AUTOREGULATION OF THE PHOSPHOINTERMEDIATE OF NA+/K+-ATPASE BY THE AMINO-TERMINAL DOMAIN OF THE ALPHA-SUBUNIT

Chymotryptic cleavage of the α-subunit of the canine kidney Na+/K+-ATPase in the presence of Na+ abolishes ATPase activity and yields an 83 kDa peptide from Ala 267 to the COOH-terminus.
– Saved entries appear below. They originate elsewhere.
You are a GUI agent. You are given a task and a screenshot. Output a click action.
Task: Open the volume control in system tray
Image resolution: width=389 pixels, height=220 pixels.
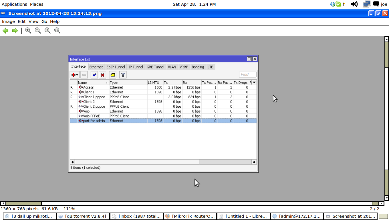click(x=354, y=4)
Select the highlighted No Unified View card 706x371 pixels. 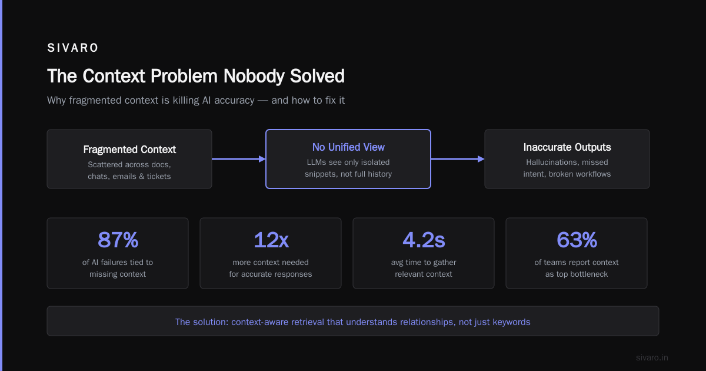pyautogui.click(x=348, y=159)
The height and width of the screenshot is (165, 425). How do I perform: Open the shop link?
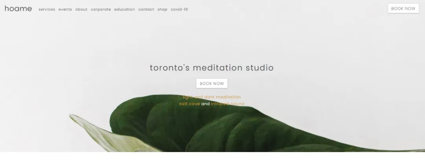point(163,9)
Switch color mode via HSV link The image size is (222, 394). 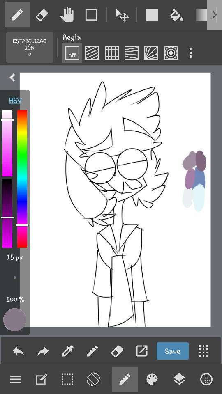(15, 101)
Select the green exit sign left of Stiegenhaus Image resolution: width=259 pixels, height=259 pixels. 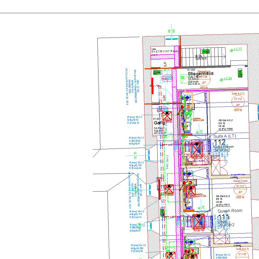[157, 73]
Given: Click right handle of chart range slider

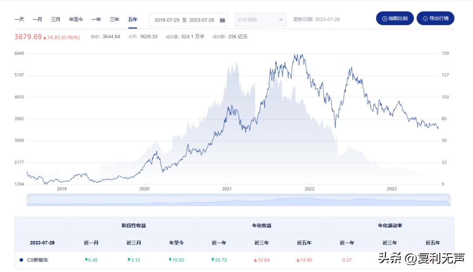Looking at the screenshot, I should 449,200.
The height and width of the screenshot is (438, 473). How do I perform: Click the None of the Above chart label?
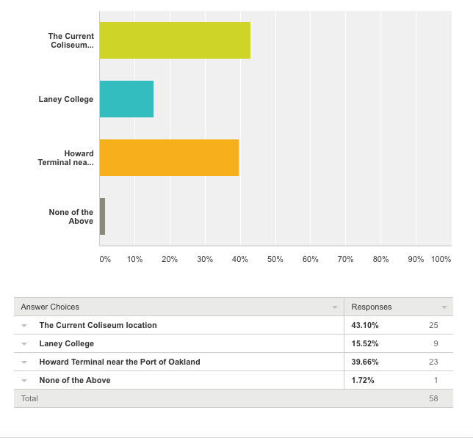[71, 216]
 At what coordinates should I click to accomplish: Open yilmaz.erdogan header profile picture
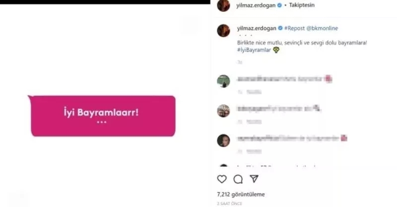tap(224, 5)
To test the proposal that E1 to E2 conformational transition is blocked in this modified enzyme, we have made a detailed comparison of its phosphorylation with that of the native enzyme by ATP. While phosphorylation of α is dependent on Na+ and prevented by K+, that of the 83 kDa peptide is modestly stimulated by Na+; and only this stimulation, but not the Na+-independent phosphorylation is inhibited by K+. Ouabain, which inhibits α-phosphorylation by ATP, activates Na+-independent phosphorylation of the 83 kDa peptide by ATP, and inhibits the Na+-stimulation of this process. While there is a ouabain-stimulated phosphorylation of α by Pi, the 83 kDa peptide is not phosphorylated by Pi with or without ouabain. In its sensitivity to ADP, and insensitivity to K+, the phosphopeptide is similar to the E1P of the native enzyme; however, the spontaneous decomposition rate of the phosphopeptide is orders of magnitude lower than that of the native EP. Na+ has no effect on the spontaneous decomposition of the phosphopeptide; but at high Na+ concentrations (K0.5 = 350 mM) the ADP sensitivity of the phosphopeptide is reduced. The phosphopeptide, like the native EP, is acid-stable, alkaline-labile, and sensitive to hydroxylamine and molybdate. The chymotrypsin-treated enzyme catalyzes an ADP-ATP exchange activity that is stimulated by Na+. The Na+-independent part of this exchange, unlike that of the native enzyme, is activated by ouabain. Our findings establish that (a) the phosphorylation process and its control by Na+, K+ and ouabain are autoregulated by the NH2-terminal domain of the α-subunit; and (b) the often repeated assumption that the primary role of this domain is in the regulation of E1-E2 transitions is not valid. © 1990.